Imagine saying this when you meet someone “..well you know, I enjoy my day—just doing whatever I want.” Oh man, let the judgments from social interactions begin. If you thought people base their first opinion on how someone looks, let me tell you that there is a WHOLE other level of judgment happening 60 seconds later.
Of course when you meet someone, one of their first questions will be “what do you do?” If you are FIREd with a MAJOR CAPITAL E (for Early/young) it is so shocking to most people that they can’t even comprehend what you’re talking about.
I’m sure you’ve read all the articles online and seen the news stories about American savings rate being extremely low and the fact that more than half of all American adults have to real savings for retirement. Even the number of $100,000 seems astronomically huge to some, whereas those nearing retirement realize $100,000 is nothing. There is no way you can live off 100k. Well, 100k is fine if you happen to have a pension that funds all your needs AND is inflation adjusted. That seems almost like winning the lottery to many people.
So trying to explain FIRE to people who feel like their finances are under fire is really like speaking two different languages. The differences are as clear as people who may see you spending less (driving older cars, living in the same/smaller house for decades, not having every new everything) and not realizing your spending patterns are designed to even out spending amounts while working with post work spending. One example might be work 30 years and spend half your salary and save half your salary. Then the 30 years of savings can be used for 30 years of FIRE. Compared to spending all (or more than) your income in the first 30, then having to work for the next 30 years to pay for the seconds 30 years.
The key is to find value and enjoyment from your life. We were not penny-pinching frugal masters, but rather spent smart and saved all the time. We planned what we wanted and saved for those items. Once in a while after having the money set aside, the item didn’t see as interesting.
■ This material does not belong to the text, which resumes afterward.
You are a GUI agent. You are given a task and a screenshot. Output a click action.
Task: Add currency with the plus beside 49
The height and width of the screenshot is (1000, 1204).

So back to the topic of not having to grind at work every day. Is your job “what you do?” Or is your job what you have to do to pay for your lifestyle.
My wife told me before we FIREd it would be hard to explain to people that I was “retired.” I told her, no way, we worked hard and we saved well and it was our choice. Of course, she was right. FIRE seems unfathomable to most people.
So now I just say “I’m a consultant” or “I teach at the Community College.” Then I can see they think, “how nice, you’re a teacher.” It’s a much different interaction than when I was an IT professional. Either way, it stops the “what do you do” nightmare and lets me move the conversation on to a more interesting topic for them.
If you think I’m wrong, just try telling someone that you’re retired early (followed in a couple minutes with “just joking, I’m doing a study…”) and see how the conversation goes.
Hmmm “I’m a blogger…” maybe I could try that one.